The current, low oil price (West Texas Intermediate (WTI) crude oil is 45.52 USD/barrel [16][11]) results in a 0.29 USD/L petroleum price that causes unprofitable biodiesel production even for the most efficient producer, the USA. This is even worse if the lower energy content of biodiesel is taken into account (weighted USD/L price). Practically it means that without additional support, tax credit or blending mandate, biodiesel production could not be profitable even for the most efficient producers[12] [1]. The major raw material is soybean in the USA, Argentina and Brazil. Although its oil content is low (only 18%), the remaining meal is a valuable feed with good export markets for Argentina and Brazil [17][13]. In the case of the USA, the production process is also strengthened by genetic engineering to increase soybean yields and oil content.

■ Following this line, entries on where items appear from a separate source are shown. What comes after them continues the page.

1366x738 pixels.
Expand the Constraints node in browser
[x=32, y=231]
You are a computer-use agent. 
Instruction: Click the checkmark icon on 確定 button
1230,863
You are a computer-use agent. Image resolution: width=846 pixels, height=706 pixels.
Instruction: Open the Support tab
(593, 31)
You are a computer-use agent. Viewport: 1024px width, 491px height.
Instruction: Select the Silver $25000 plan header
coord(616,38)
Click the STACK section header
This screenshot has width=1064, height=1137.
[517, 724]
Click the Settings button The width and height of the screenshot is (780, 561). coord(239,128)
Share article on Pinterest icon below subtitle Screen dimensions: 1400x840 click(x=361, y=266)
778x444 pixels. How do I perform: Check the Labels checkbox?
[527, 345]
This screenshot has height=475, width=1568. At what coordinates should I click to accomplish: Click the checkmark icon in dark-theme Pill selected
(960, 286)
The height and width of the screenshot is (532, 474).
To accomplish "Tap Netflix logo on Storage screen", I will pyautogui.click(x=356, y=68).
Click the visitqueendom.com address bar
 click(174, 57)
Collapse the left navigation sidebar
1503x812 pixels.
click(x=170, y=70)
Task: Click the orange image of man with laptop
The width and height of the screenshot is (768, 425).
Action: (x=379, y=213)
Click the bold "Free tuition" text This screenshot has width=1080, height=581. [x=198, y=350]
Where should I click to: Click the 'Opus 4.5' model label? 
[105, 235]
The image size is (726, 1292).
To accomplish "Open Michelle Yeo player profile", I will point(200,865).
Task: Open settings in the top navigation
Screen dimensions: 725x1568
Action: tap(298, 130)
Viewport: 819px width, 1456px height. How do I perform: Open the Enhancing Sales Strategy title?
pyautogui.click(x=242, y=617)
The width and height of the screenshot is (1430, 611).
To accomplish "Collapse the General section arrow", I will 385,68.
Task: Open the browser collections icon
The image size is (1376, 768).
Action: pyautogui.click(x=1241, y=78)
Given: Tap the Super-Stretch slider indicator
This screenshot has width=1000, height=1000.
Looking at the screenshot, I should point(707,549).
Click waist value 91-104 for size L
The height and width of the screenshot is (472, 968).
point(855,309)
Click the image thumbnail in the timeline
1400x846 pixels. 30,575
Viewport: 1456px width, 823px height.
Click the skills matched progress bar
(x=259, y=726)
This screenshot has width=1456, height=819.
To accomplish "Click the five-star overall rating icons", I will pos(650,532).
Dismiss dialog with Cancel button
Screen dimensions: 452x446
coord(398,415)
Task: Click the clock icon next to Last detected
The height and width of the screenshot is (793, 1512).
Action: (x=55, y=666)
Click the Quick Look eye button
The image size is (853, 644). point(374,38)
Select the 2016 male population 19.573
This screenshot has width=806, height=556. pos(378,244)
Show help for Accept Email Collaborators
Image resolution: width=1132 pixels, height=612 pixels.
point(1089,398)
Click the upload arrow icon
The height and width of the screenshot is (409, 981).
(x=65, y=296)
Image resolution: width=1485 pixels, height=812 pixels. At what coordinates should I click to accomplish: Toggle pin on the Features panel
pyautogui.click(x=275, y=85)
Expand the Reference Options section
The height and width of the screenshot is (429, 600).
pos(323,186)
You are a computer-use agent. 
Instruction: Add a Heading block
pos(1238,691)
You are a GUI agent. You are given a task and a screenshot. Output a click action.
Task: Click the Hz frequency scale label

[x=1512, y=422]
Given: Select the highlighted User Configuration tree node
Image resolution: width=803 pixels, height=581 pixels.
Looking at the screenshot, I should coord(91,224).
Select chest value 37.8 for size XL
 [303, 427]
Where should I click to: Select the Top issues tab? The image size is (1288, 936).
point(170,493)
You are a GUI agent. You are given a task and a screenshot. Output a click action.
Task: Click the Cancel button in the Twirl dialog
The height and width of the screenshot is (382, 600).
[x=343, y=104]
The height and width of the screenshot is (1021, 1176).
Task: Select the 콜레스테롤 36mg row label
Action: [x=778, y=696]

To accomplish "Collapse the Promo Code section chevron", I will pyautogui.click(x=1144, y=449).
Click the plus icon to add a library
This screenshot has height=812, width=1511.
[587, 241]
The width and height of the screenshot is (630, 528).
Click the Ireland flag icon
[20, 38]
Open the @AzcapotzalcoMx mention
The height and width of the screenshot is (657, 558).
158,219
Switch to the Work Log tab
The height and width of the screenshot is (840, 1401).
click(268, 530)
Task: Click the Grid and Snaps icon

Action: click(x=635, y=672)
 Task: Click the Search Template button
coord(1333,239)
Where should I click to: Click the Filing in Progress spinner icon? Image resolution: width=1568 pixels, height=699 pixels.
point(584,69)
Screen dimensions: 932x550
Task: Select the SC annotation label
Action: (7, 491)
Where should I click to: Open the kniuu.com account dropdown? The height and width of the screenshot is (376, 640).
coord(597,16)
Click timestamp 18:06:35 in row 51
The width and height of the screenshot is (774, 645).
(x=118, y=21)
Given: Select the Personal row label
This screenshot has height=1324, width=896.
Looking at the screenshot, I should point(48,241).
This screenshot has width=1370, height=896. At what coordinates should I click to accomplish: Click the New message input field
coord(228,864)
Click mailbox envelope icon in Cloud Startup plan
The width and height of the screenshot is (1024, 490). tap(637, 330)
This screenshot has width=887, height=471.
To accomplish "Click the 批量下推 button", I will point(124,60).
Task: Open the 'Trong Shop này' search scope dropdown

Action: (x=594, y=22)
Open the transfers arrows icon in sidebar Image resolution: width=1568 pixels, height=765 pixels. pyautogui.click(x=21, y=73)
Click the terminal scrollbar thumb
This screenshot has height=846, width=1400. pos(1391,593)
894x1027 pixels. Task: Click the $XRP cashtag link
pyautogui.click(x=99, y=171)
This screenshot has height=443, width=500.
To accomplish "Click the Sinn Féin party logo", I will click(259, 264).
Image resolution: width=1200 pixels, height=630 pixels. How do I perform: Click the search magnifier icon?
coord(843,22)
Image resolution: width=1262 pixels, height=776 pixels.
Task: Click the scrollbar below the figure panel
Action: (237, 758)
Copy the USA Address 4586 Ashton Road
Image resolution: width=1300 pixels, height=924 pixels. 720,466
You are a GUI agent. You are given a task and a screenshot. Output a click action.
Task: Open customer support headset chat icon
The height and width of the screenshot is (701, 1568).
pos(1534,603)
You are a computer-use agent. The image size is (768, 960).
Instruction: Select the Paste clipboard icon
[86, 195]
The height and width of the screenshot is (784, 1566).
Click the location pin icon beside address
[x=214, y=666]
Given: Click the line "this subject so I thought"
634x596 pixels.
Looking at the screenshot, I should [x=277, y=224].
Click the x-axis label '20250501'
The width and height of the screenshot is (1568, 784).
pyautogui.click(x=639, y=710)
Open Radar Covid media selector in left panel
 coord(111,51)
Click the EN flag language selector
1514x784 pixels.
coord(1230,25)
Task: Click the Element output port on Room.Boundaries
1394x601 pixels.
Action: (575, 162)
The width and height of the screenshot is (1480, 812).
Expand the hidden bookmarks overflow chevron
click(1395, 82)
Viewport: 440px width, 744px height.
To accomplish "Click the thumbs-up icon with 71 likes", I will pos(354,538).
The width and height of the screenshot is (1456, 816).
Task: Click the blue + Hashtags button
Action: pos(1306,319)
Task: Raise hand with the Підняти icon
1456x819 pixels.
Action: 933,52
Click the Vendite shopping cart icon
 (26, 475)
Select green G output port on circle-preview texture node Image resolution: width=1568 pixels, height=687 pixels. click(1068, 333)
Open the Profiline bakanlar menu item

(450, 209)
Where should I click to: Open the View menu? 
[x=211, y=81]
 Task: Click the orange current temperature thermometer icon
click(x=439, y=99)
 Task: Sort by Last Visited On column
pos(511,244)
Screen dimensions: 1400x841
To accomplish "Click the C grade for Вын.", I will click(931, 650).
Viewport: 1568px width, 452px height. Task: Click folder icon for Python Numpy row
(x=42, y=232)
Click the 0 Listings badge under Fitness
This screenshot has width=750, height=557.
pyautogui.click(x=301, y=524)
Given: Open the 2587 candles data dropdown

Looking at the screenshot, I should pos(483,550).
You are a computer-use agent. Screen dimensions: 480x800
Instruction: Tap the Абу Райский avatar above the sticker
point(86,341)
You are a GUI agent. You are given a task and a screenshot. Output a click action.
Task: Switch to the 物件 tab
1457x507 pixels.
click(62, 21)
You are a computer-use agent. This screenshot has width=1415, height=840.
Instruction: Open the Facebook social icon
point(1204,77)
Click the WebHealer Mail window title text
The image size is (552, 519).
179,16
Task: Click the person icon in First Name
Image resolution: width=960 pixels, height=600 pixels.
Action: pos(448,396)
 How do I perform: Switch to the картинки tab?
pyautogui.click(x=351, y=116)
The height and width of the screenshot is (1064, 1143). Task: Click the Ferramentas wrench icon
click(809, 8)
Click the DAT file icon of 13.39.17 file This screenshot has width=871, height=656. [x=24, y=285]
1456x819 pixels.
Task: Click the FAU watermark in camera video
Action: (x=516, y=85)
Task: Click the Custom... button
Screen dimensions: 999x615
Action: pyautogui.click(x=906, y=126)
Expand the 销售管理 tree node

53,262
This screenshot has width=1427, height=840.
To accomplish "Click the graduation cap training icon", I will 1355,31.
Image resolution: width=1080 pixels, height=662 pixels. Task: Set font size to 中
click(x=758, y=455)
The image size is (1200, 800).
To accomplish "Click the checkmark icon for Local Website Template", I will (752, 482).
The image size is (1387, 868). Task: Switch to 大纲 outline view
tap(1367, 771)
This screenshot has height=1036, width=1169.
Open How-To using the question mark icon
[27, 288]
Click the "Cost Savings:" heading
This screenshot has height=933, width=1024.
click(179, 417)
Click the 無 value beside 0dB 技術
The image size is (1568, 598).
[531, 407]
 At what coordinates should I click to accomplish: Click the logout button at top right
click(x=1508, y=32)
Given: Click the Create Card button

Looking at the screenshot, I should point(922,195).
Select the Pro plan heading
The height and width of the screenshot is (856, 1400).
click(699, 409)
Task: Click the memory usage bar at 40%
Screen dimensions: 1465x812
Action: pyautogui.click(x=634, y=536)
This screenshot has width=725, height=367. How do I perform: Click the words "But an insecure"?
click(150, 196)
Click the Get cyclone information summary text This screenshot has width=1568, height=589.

The Indonesian biodiesel production is based on palm oil with a production cost of 0.68 USD/L, while the rapeseed-based European production is the most expensive among the analyzed countries (0.75 USD/L). However, it should be kept in mind that most of these values are subject to changes in exchange rates (local currency/USD), e.g., the strong euro against the US dollar in 2019 made the European production cost higher.
The world biodiesel production is highly concentrated, where the four largest producers provide 78.63% of the total production (Figure 1). The EU produced 14,600 million liters of biodiesel (31% of the total production) and the USA produced 9,031 million liters (19% share), while the Indonesian and Brazilian productions were 7,380 and 5,800 million liters (16% and 13% of the global production, respectively).
Figure 1. World biodiesel production and its composition, 2019 (million liters). Source: authors’ composition based on [14].
World biodiesel production and its composition, 2019 (million liters). Source: authors’ composition based on[9].
Despite the highest production cost, the EU as a whole is the major biodiesel producer of the world. This reflects the highest share of diesel cars in Europe which was 41.9% of the vehicle fleet [18][14] with a 35.9% share of new passenger cars in 2018 [19][15]. However, this differs greatly among the member states, e.g., this was 60.0% in Spain, 51.9% in France, 44.4% in Italy and 32.2% in Germany [18][14]. Biodiesel is used mostly for buses and light, medium and heavy commercial vehicles in the other significant producer countries, as well as being blended with petroleum according to the different blending mandates of the countries. Brazil can be characterized by a high share of flexible-fuel vehicles, while diesel passenger cars have a negligible role in the USA.
As of the future, biodiesel production is expected to decrease by 2.53% in the next ten years; however, the market structure will not change significantly [14][9]:
The TOP5 producer will be the same in 2029;
The share of the EU, the USA and Indonesia will slightly decrease;
Meanwhile, the share of Brazil and Argentina is expected to increase.
Beside the commercial vehicles, biodiesel is used as an additive to petroleum. Its share can vary between 1 (B1) to up to 100% (B100). Blending mandates are an important and stable element of the biodiesel demand, and they also maintain and even boost the biodiesel production. Maintaining biorefineries is important, independent of the (low) oil prices, as they are an important source of innovations. Biodiesel blending mandates vary around the world [20][16]:
Argentina introduced B10; however, the country exports more biodiesel than its domestic consumption;
Brazil has the B10 mandate and the country is 100% self-sufficient with almost no exports or imports;
Biodiesel use in China and India is insignificant;
The EU’s blending objective for 2020 is B7; however, that may differ at the country level;
Indonesia has recently introduced B20;
No country-level mandates in the USA; only Oregon introduced B5 at the state level, while the B20 mandate is delayed for Minnesota.